= West de Wend Fenton =

Soldier of the French Foreign Legion

(Michael) West de Wend Fenton (2 February 1927 – 6 July 2002), the squire of Ebberston Hall, North Yorkshire, was an English landowner, adventurer and eccentric, whose desertion from the French Foreign Legion in 1954 was the subject of a book, The Reluctant Legionnaire, by Michael Alexander.

==Family and antecedents==
Fenton was the son of Major William de Wend Fenton, who in 1941 bought the estate of Ebberston for £5,000. Fenton’s own later account of his antecedents was that he was partly Jewish, partly Polish and partly Dutch:A tribe wended its way from the other side of the Urals into Europe, settled in Poland, then in Germany, and at the end of the 18th century Michael Wend came to England from Holland and put a "de" in front of his name. His son married an heiress, a Miss Fenton.
Fenton was educated at a number of schools, including (briefly) Eton.

==Desertion from the Foreign Legion==
As a young man, Fenton, who had served in the Scots Guards and King's Shropshire Light Infantry, was impelled by a romantic disappointment to join the Foreign Legion but soon came to regret his decision.
As Nicholas Mosley recounted, Michael Alexander, Lady Marye Rous, and Mosley himself:…set off for Sidi Bel Abbès, in Algeria, a Legion headquarters on the edge of the Sahara. We discovered where West was stationed, and the whereabouts of a cafe legionnaires frequented in the evenings. By this time, the journalists and a camera man, who were following in another car, had decided that my presence ruined the romance of the story, so I came home. Michael and Marye found West in the cafe and agreed a plan. Michael contacted the captain of a Polish boat in Oran, who agreed to take West to Europe for a bribe. Michael picked up West, drove him by night to Oran, and West returned to England, where he lived happily, if eccentrically, ever after, and married the girl who had jilted him.

● AIM:
Reproduce the passage of the text on West de Wend Fenton between "(Michael) West de" and "by Michael Alexander.", inclusive.

● Pointing records for text and elements:
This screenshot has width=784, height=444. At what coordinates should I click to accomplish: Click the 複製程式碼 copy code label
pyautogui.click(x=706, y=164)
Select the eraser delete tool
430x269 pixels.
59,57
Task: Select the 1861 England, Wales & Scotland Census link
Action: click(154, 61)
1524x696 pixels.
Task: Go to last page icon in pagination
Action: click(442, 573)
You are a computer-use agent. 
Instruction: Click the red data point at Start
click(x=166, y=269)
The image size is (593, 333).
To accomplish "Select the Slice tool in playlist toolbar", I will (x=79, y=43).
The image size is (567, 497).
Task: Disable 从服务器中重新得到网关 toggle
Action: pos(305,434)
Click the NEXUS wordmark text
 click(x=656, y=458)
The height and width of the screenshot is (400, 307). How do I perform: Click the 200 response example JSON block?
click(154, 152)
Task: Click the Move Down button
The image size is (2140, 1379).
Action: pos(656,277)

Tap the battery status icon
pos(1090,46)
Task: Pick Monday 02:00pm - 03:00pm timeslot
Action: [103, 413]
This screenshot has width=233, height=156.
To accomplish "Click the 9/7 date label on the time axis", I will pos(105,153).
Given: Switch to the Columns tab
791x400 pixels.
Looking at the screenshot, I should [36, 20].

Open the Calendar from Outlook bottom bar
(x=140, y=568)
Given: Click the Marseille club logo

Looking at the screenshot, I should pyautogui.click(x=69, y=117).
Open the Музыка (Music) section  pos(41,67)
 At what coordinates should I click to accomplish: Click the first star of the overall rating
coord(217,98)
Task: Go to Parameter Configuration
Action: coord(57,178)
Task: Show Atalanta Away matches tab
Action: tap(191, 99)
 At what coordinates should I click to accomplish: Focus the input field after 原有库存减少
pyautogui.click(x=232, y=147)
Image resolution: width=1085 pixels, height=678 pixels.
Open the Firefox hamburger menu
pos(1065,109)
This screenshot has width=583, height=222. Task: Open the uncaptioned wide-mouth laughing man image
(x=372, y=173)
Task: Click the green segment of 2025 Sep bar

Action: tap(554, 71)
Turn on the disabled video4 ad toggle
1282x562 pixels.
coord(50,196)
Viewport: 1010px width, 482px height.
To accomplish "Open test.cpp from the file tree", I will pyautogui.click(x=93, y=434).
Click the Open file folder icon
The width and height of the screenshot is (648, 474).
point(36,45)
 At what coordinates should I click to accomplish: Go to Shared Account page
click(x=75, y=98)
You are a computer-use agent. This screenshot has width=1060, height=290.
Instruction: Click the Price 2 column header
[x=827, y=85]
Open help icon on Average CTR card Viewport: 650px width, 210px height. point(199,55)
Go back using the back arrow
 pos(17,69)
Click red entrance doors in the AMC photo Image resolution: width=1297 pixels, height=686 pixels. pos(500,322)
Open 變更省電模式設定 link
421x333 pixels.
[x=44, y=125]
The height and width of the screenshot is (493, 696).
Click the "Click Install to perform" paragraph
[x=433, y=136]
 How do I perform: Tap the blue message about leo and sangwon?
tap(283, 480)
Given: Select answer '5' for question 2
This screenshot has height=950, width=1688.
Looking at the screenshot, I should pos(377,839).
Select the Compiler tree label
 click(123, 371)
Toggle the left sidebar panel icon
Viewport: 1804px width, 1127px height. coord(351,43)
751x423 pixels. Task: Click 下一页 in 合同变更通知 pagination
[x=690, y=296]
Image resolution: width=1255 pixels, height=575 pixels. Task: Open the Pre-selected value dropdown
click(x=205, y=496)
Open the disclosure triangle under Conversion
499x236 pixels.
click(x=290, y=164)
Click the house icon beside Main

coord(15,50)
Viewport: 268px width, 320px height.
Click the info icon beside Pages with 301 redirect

● COMPLETED EXERCISE:
(Michael) West de Wend Fenton (2 February 1927 – 6 July 2002), the squire of Ebberston Hall, North Yorkshire, was an English landowner, adventurer and eccentric, whose desertion from the French Foreign Legion in 1954 was the subject of a book, The Reluctant Legionnaire, by Michael Alexander.